2010/10/06

Anunciar em programa de televisão

Hoje temos que compreender uma realidade incômoda:

Não somos nós quem decidimos o que está na mídia.

Na verdade, quem decide isso são os consumidores que vão comprar e usar os produtos e também decidir quem deve falar de seus produtos.

Assim, só cabe à empresa de propaganda e comunicação controlar o ímpeto dos ansiosos e se concentrar em planejar a comunicação de seus clientes nas mídias.

Para isso, é importante primeiro entender os fenômenos que estão associados a elas, sendo o maior deles, a mudança na atenção do consumidor.

A propaganda das empresas sempre foi centrado na mídia, basicamente, porque é nela que se concentra a atenção do consumidor. Através das mídias, as empresas se comunicam com seus consumidores e seus stakeholders ( confiram link abaixo).  Mas o consumidor mudou, sua atenção está centrada na pessoa que fala sobre seu produto !.

À partir disso, temos consumidores interagindo com outros consumidores, trocando informações sobre suas vidas e suas experiências, sobre empresas e seus produtos e, portanto, as pessoas compram de quem confiam e de quem respeitam.

Deste modo, ao pensar em anunciar seu produto e trabalhar com o veículo televisão, você deverá levar em conta que o telespectador está com seu foco na pessoa que irá falar sobre seus produtos e apostar que essas pessoas (apresentadores, celebridades, âncoras de programação, etc) consigam ampliar a empatia entre seus produtos e seus telespectadores, para que seja deflagrado o processo de compra.

À partir deste ponto, a publicidade e a propaganda passam a criar estratégias baseadas em pessoas e em relacionamentos, e no  no relacionamento do apresentador com seus telespectadores, que são os formadores de uma rede de pessoas e consumidores de seu produto.

Hoje os leitores de revistas e telespectadores televisivos consomem informações e os apresentadores, mais do que nunca, devem ter a postura de consumidores, falando de produtos e fazendo testemunhos.

Na seqüência produzir/anunciar/vender um produto ou serviço, o apresentador é um consumidor falando de você e de sua empresa. Essa pluralidade vai além dos aspectos de marketing e de comunicação, levanta questões éticas em torno do papel dos apresentadores e a quem você confia seus produtos.

Claramente as propagandas, hoje, procuram trabalhar valores financeiros e não qualidade do produto.
São raras as propagandas que promovem qualidade e é muito fácil escolher a sua programação, você tem o poder do controle remoto, o que certamente nos leva ao fato de que um apresentador de qualidade e respeito dentro da comunidade é a opção mais acertada para você e sua empresa, pois ele irá segurar o telespectador.
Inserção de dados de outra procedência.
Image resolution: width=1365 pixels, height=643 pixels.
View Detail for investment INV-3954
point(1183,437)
Geralmente as propagandas 
exprimem uma ordem:
“Compre!”

Ou então, trabalham com elementos que tocam diretamente o telespectador, como a propaganda de um carro em que o filho pedia ao pai para não deixá-lo na porta da balada porque o garoto tinha vergonha do carro.
Há, nesse caso, uma forte influência sobre o pai, pois é ele quem deve comprar o carro e, para isso, não precisamos de uma criança falando desse carro.
E volto a afirmar que um bom apresentador é aquele que transmite algo à comunidade (independente de que tipo de programa, idade ou estilo) e é ele quem deverá deflagrar a cadeia de compra e que fará seu produto vender.

Alguns apresentadores apelam tanto para o sentimental que, em suas trilhas, colocam músicas que imitam batidas de coração,  o som fica quase imperceptível, principalmente se misturado à trilha sonora ou ao testemunhal do apresentador, passando a sensação de calma e segurança, ou então, utilizam uma trilha que sugere luxo, sucesso e alegria unidos ao testemunhal".
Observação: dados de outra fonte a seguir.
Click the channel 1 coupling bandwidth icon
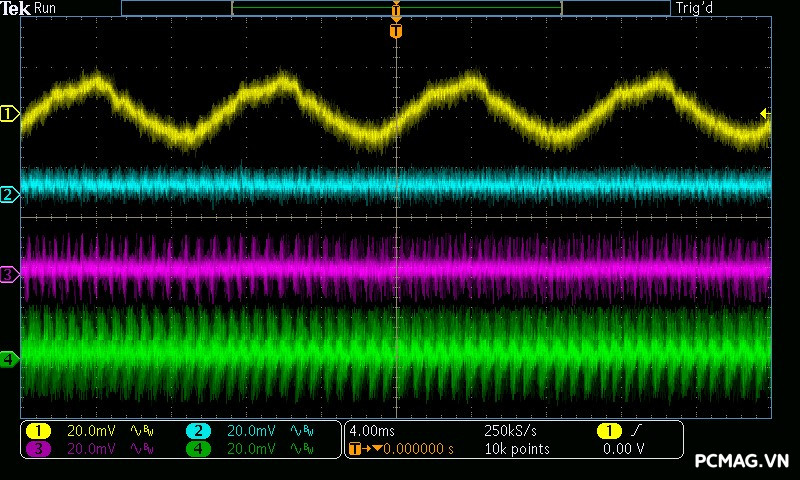Image resolution: width=800 pixels, height=480 pixels. [139, 431]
Claramente essas propagandas e testemunhais deturpam o que vivemos, distorcem situações cotidianas à seu favor e, mostrando realidades parecidas porém fictícias, influenciam o telespectador seja ele uma criança, adulto, adolescente ou idoso a consumir algo que é ilusório.
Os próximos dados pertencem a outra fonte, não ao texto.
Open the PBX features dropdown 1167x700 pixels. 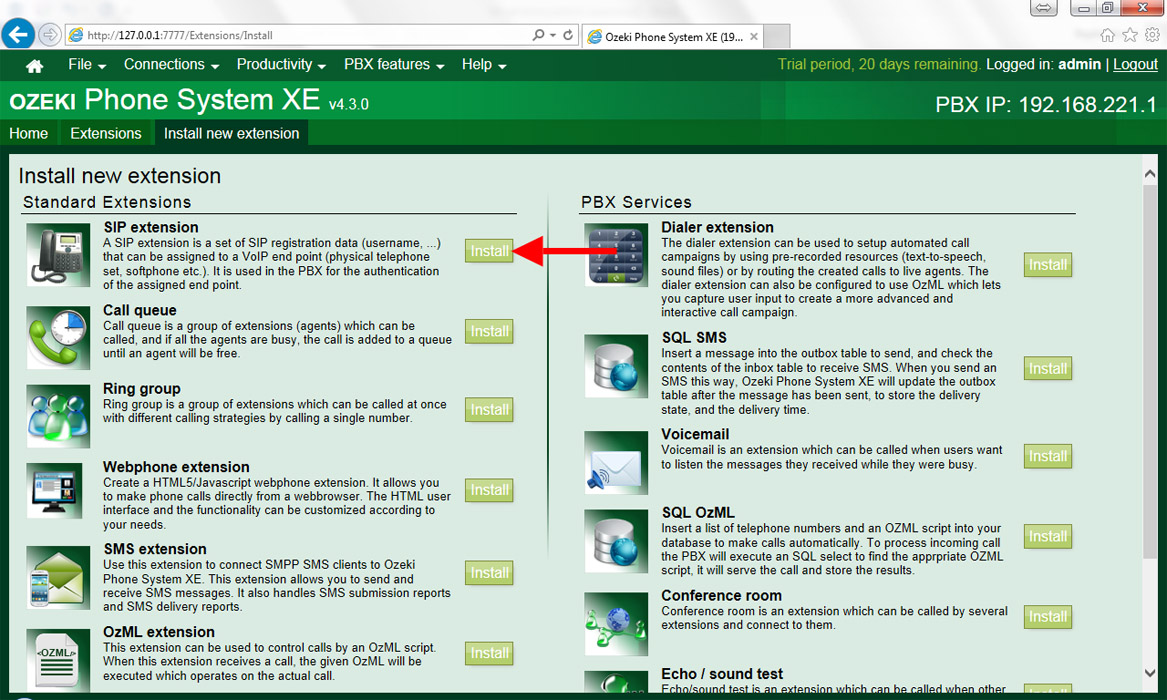point(393,65)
Com já  falei que hoje, leitores e telespectadores  consomem informações e testemunhos de alguém que tenha representatividade junto à cidade ou à comunidade local isso é muito importante.   Mas, fique atento à imagem de quem você vai associar ao seu produto a bordões que você vai associa-lo (muitas vezes um bom bordão transforma-se em chacota,  fato é que, dependendo de sua escolha,  você pode  popularizar, rejuvenescer, ernvelhecer e até glamurizar seu produto.
Basta saber quem você vai escolher para falar dele.